Frustrated man on laptop

(This is part#2 of a series on PEOPLE – see part#1 here)

Managers and leaders have to re-wire their organisations to evolve in order to satisfy these needs and still perform in a competitive and challenging environment. They need to constantly calibrate their purpose in an ever-changing global marketplace.

What is irrefutable, is that the current management practices are failing…and miserably.

A case in point is the annual performance management review – still in vogue today. Whilst even its usefulness as a compliance model for compensation, promotion or termination is questionable, there is little evidence to support its effectiveness in improving either performance or its management.

A major concern is the the year-long time frame gap to provide and receive feedback. It’s just too long! In the current work environment many staff would have entered and exited the organisation between the 12-month cycle.

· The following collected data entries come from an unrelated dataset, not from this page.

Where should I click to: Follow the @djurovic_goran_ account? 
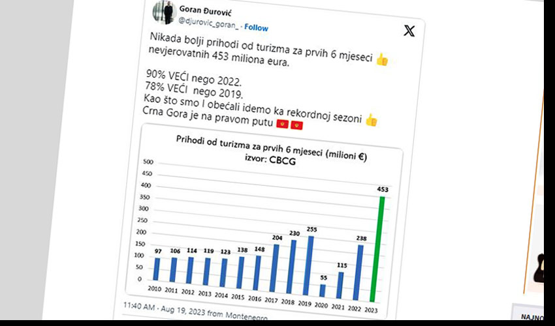[256, 28]
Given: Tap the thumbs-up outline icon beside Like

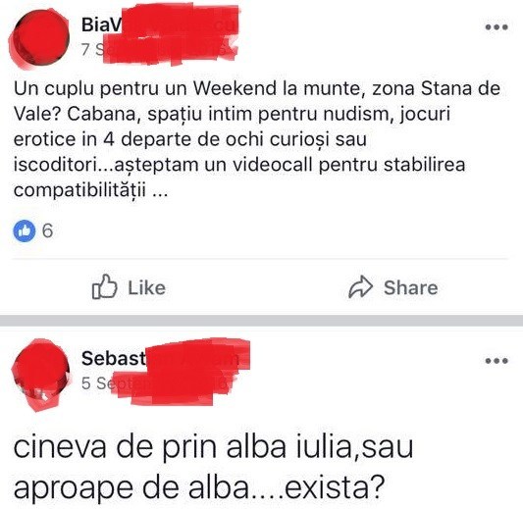Looking at the screenshot, I should tap(104, 286).
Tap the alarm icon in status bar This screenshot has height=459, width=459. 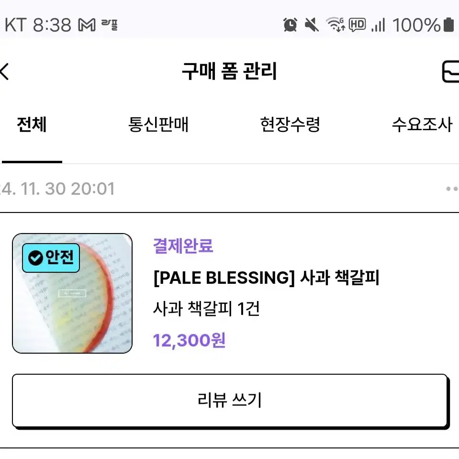[x=290, y=24]
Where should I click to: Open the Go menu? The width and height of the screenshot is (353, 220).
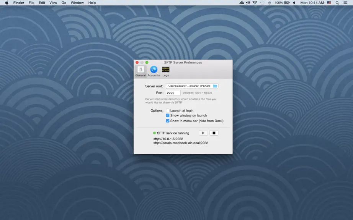[64, 3]
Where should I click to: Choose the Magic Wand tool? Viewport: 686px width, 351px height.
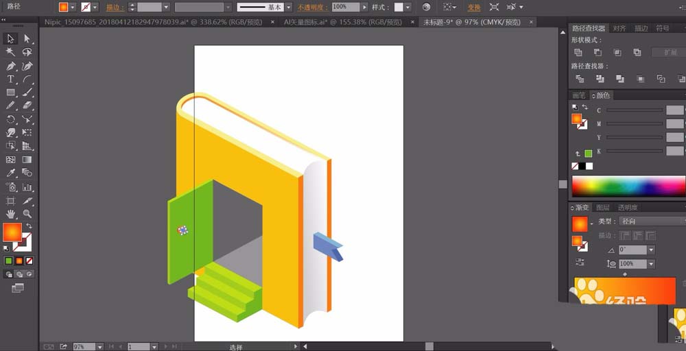10,52
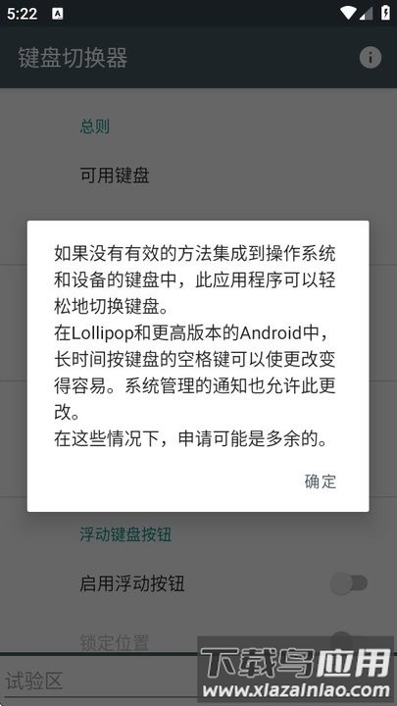Tap the 总则 section header
This screenshot has height=706, width=397.
[94, 126]
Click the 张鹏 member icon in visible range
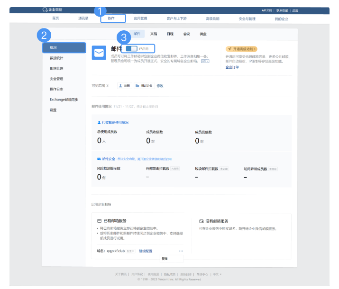The width and height of the screenshot is (339, 289). pyautogui.click(x=120, y=86)
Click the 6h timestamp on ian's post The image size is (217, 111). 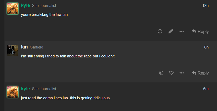(x=206, y=47)
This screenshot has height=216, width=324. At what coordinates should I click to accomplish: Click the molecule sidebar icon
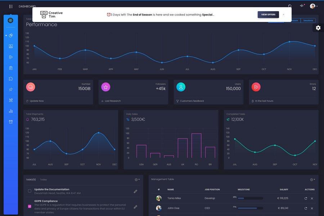(x=10, y=57)
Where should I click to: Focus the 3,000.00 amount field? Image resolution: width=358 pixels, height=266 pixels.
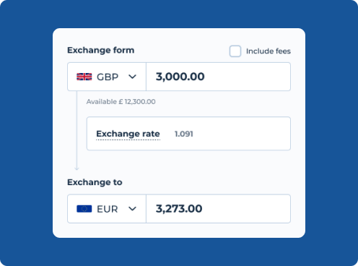[x=218, y=77]
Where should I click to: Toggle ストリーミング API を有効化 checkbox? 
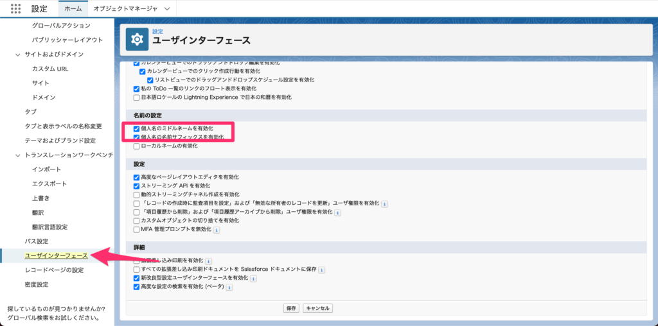136,185
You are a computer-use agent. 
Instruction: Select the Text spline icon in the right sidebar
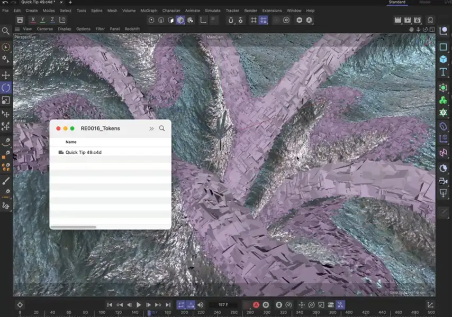tap(444, 72)
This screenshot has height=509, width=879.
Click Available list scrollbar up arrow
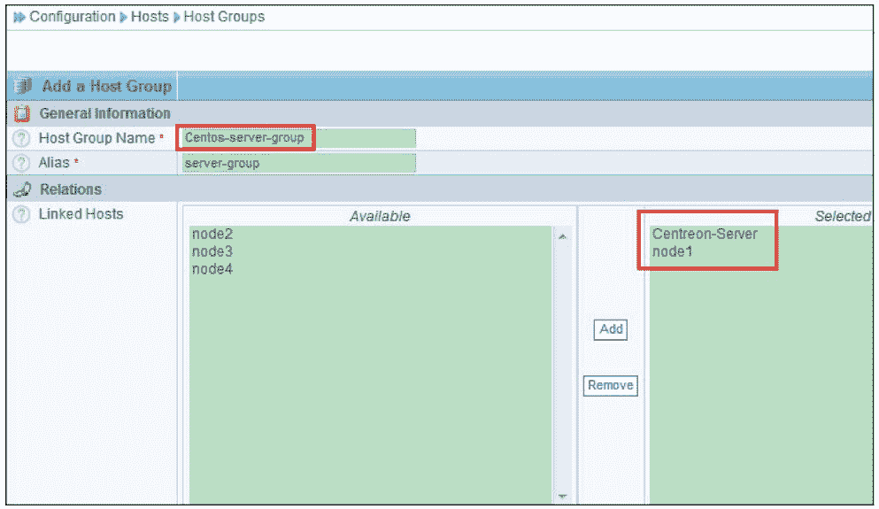562,236
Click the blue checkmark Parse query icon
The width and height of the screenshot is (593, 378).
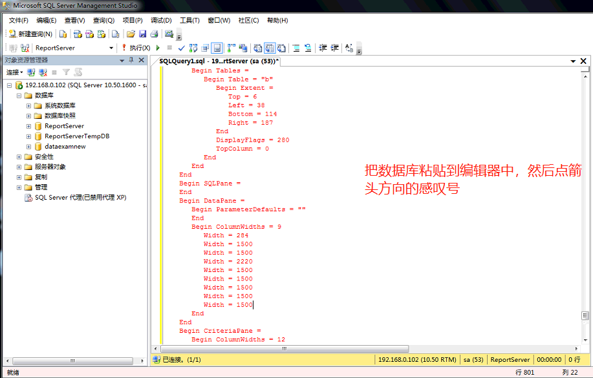click(x=181, y=48)
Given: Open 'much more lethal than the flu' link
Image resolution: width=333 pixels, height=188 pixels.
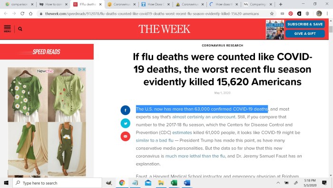Looking at the screenshot, I should (195, 156).
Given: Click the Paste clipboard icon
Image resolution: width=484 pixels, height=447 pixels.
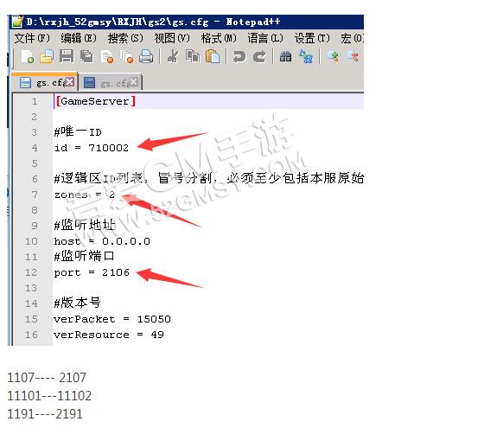Looking at the screenshot, I should 213,57.
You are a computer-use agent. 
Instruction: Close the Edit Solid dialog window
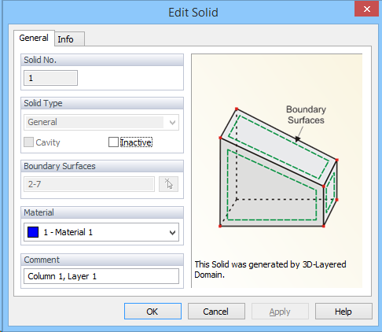pos(366,9)
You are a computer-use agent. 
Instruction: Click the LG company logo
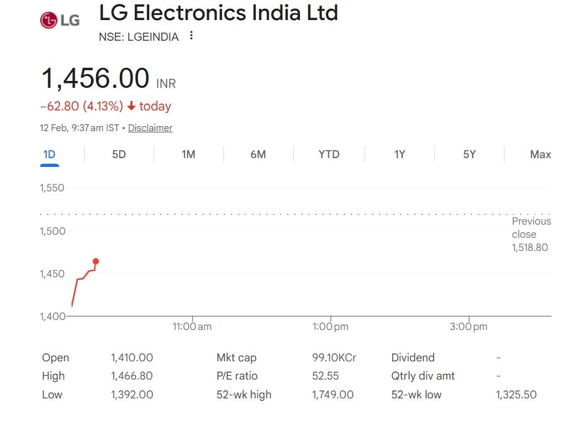(x=60, y=20)
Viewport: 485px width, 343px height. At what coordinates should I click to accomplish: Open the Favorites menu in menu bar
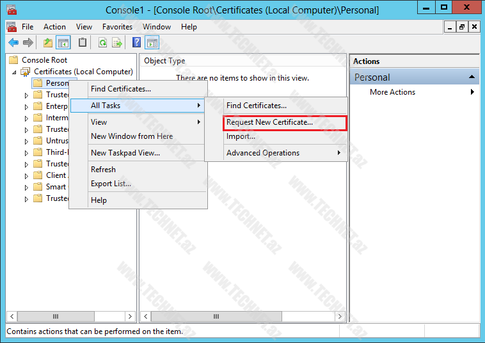tap(117, 27)
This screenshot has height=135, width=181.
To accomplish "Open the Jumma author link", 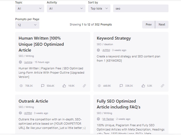I will point(28,62).
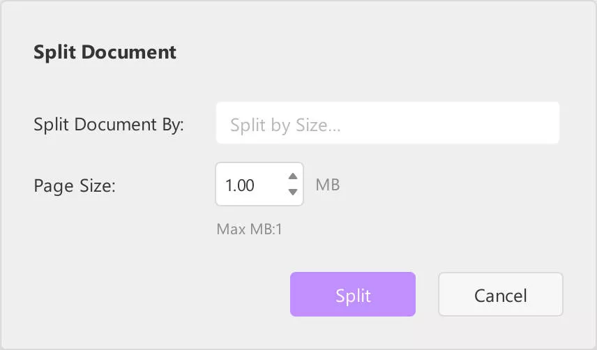Click the Split Document By label
The image size is (597, 350).
click(x=109, y=125)
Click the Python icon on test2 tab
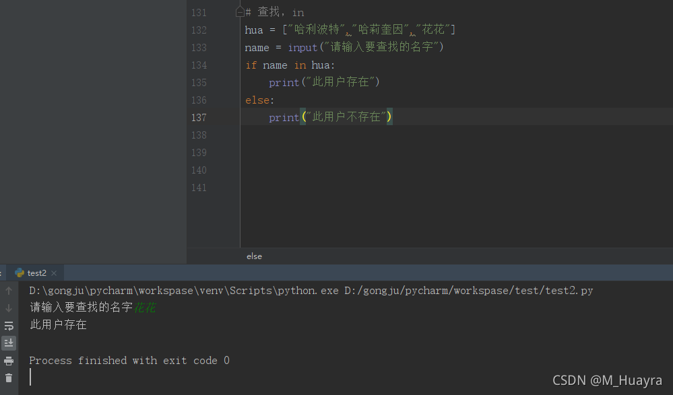Screen dimensions: 673x395 click(x=20, y=273)
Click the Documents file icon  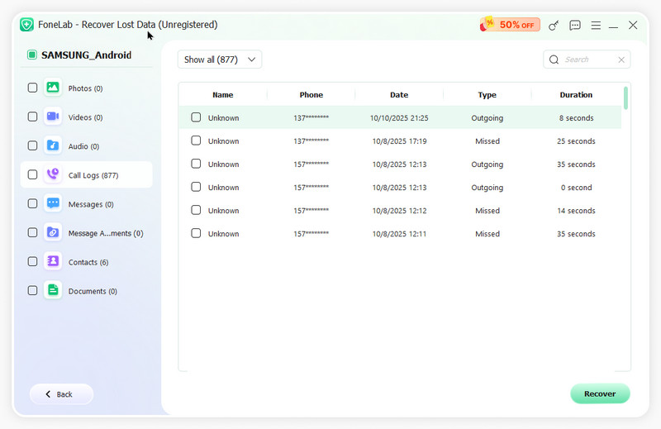pos(53,290)
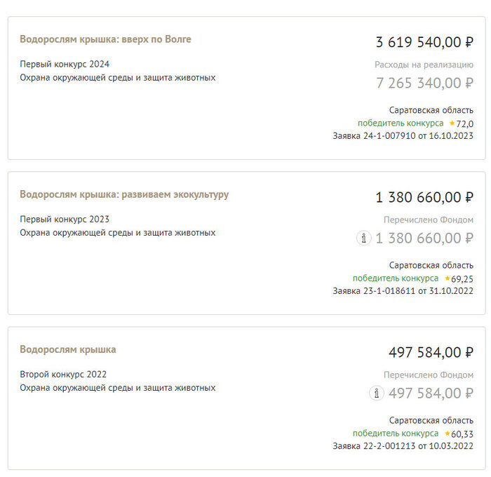Open project "Водорослям крышка: вверх по Волге"
The width and height of the screenshot is (491, 477).
pyautogui.click(x=105, y=39)
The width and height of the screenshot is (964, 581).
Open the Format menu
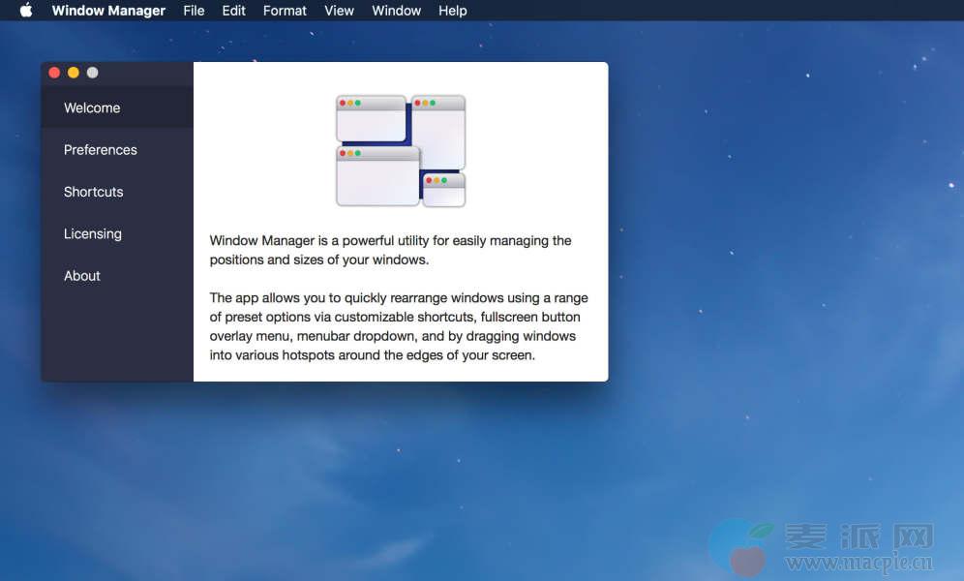[285, 11]
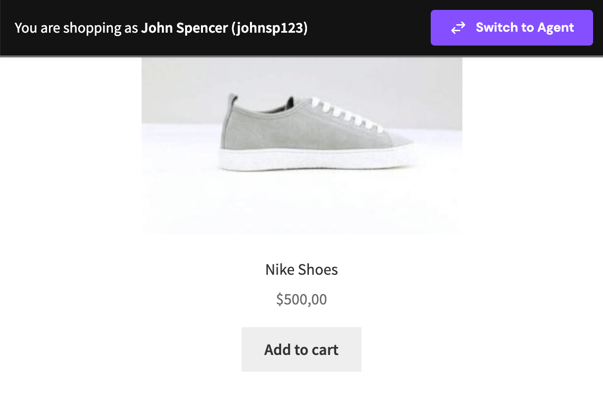The image size is (603, 399).
Task: Click the white area below the sneaker
Action: coord(302,208)
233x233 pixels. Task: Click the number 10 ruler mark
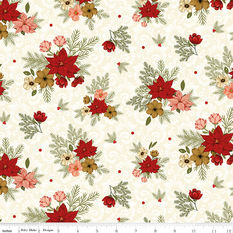coord(194,231)
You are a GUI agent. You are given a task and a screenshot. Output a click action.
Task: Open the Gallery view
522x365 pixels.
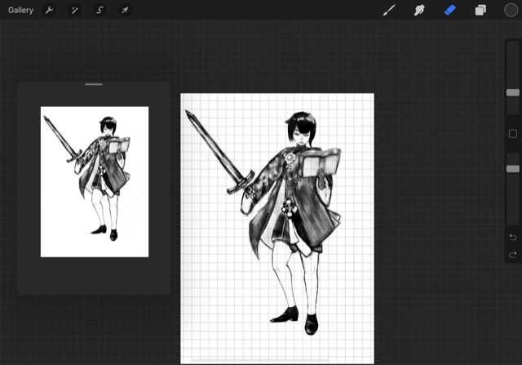[x=20, y=11]
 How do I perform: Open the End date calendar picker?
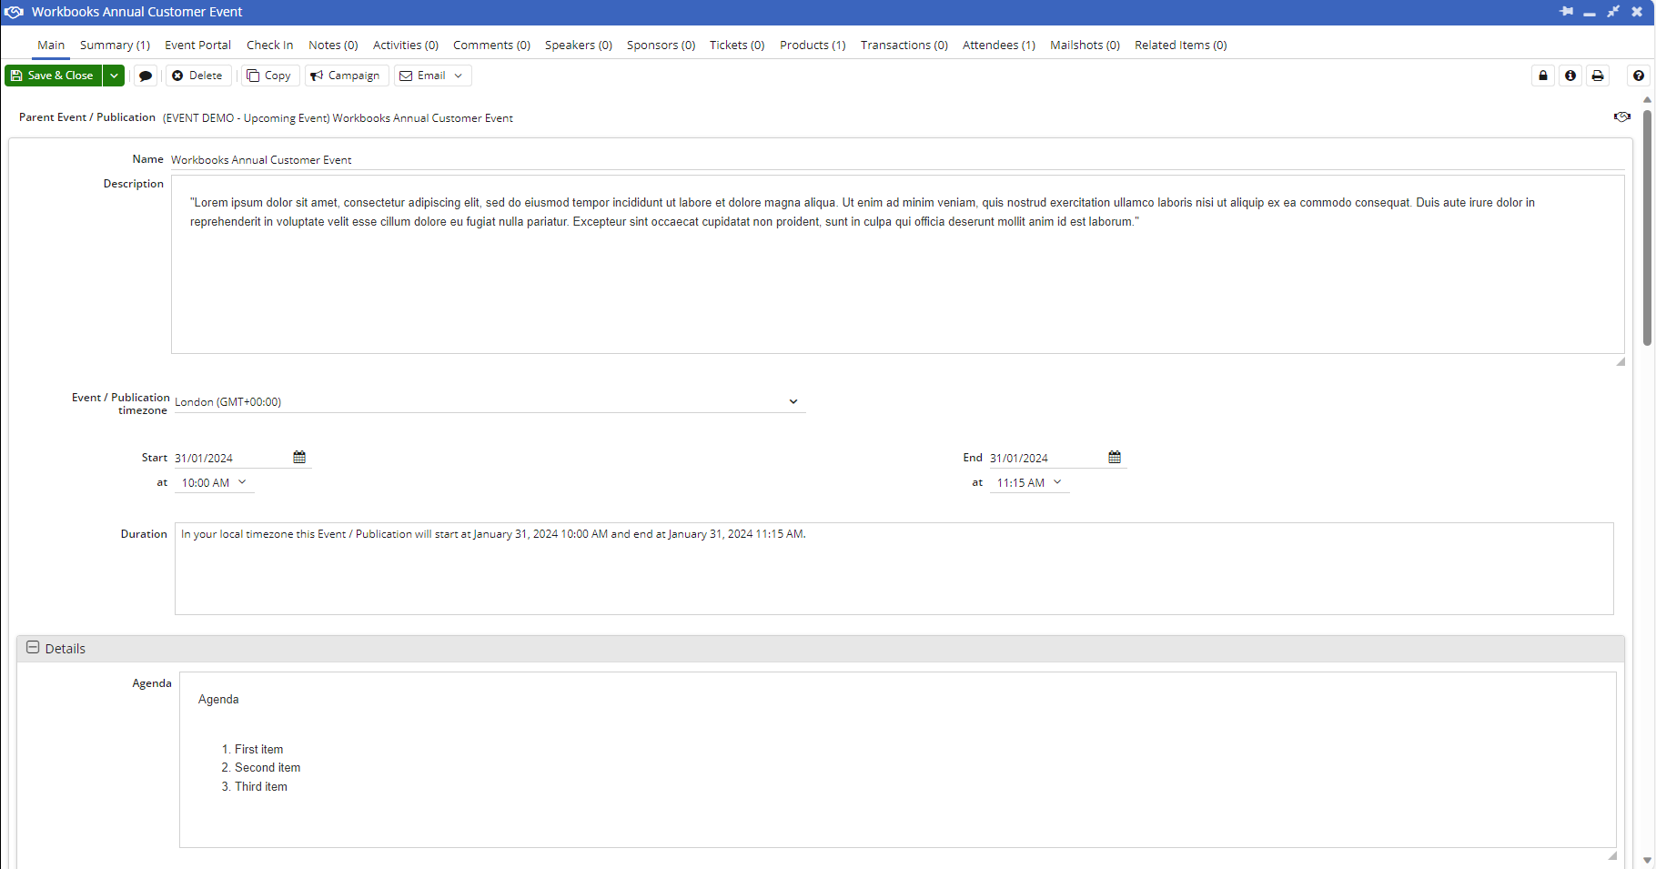click(1115, 457)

How does either participant remember, collate and review a year’s work? Is it unreasonable to expect a meaningful discourse given the hour or two usually allocated for such reviews.

Another criticism is the retrospective nature of performance reviews. Looking in the rear-vision mirror on a year’s work can be unfair and arbitrary.

In reality, managers often tend to treat the process as an end-of-year drudgery conducted over a few days through a series of back-to-back interviews. Meeting fatigue is not unusual and conversations tend to skew towards the near-term and recent past.

All of this has resulted in the conventional performance review simply not working. According to OfficeVibe 53% find they do not motivate them to work harder and for 30% it actually decreases performance.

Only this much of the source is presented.